### Brano fornito
******

La carriera politica, dai “primi passi” alla campagna elettorale
Dopo una nuova laurea in Legge all’Hastings College, non c’è voluto molto prima che Kamala Harris si avvicinasse prima alla carriera giuridica e poi a quella politica. Nel 1990 era già Viceprocuratrice distrettuale della Contea di Alameda. Nel 2003 è diventata Procuratrice distrettuale a San Francisco. In quegli anni seguiva già casi di violenza sessuale e domestica, ma iniziava a dare rilievo anche a tematiche come l’ambiente, la criminalità organizzata e la dispersione scolastica nelle aree disagiate.
Nel 2010 e nuovamente nel 2014, è stata la Procuratrice generale della California (prima donna di origini asio-americane ad aver ottenuto tale carica). Il 2016 è l’anno della candidatura alle elezioni per il Senato e vince.
Nel 2020, dopo svariati incarichi in ambito politico, la senatrice Harris viene scelta come vice del candidato democratico Joe Biden in vista delle elezioni presidenziali.
Etichettata come “Phony Kamala“ (Falsa Kamala) dal candidato repubblicano e presidente uscente degli Usa, Donald Trump, la democratica in corsa per la vicepresidenza statunitense non ha mai perso occasione di mantenere un profilo distinto ma non senza replicare agli insulti rivolti dagli avversari. “Non potrebbe mai diventare la prima donna presidente. Non potrebbe mai. Sarebbe un insulto al nostro Paese”: queste alcune delle parole di Trump contro la senatrice. Attacchi, condotti a suon di tweet e dirette televisive, che potrebbero aver giocato un ruolo importante nel viaggio del Partito Democratico statunitense, con la squadra Biden-Harris, a“una vittoria storica“.
Le battaglie e i progetti dopo la vittoria di Biden
Come già anticipato, ambiente e contrasto alle ingiustizie sociali sono le parole chiave del progetto politico di Kamala Harris.

******

### Obiettivo A
Nei record, riscrivi le righe comprese tra quella che contiene "This screenshot has width=555, height=329." e quella che contiene "This screenshot has width=626, height=314.", estremi inclusi, sostituendo "Select" con "Choose" e lasciando invariato tutto il resto.

### Estratti del dataset
******

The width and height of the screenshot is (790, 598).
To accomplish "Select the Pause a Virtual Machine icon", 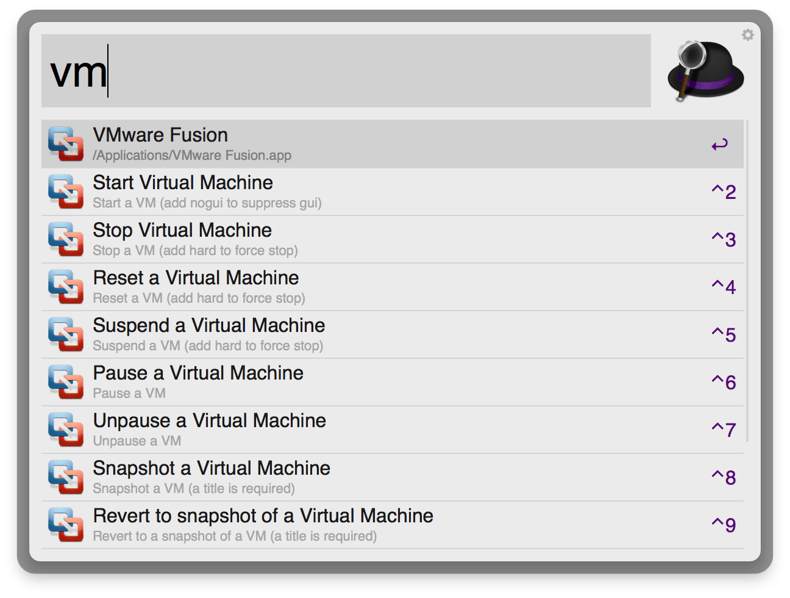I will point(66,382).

******

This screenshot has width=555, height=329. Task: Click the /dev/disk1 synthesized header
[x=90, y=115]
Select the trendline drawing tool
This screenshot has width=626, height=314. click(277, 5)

******

### Obiettivo B
Riassumi in due frasi il brano sulla carriera politica di Kamala Harris.

### Risposta attesa A
This screenshot has width=555, height=329. Task: Click the /dev/disk1 synthesized header
[x=90, y=115]
Choose the trendline drawing tool
This screenshot has width=626, height=314. click(277, 5)

### Risposta attesa B
Dopo la laurea in Legge all'Hastings College, Kamala Harris è stata Viceprocuratrice distrettuale della Contea di Alameda nel 1990, Procuratrice distrettuale a San Francisco nel 2003 e Procuratrice generale della California nel 2010 e nel 2014, per poi vincere le elezioni per il Senato nel 2016. Nel 2020 è stata scelta come vice del candidato democratico Joe Biden per le presidenziali e ha replicato agli attacchi di Donald Trump; il suo progetto politico ha come parole chiave l'ambiente e il contrasto alle ingiustizie sociali.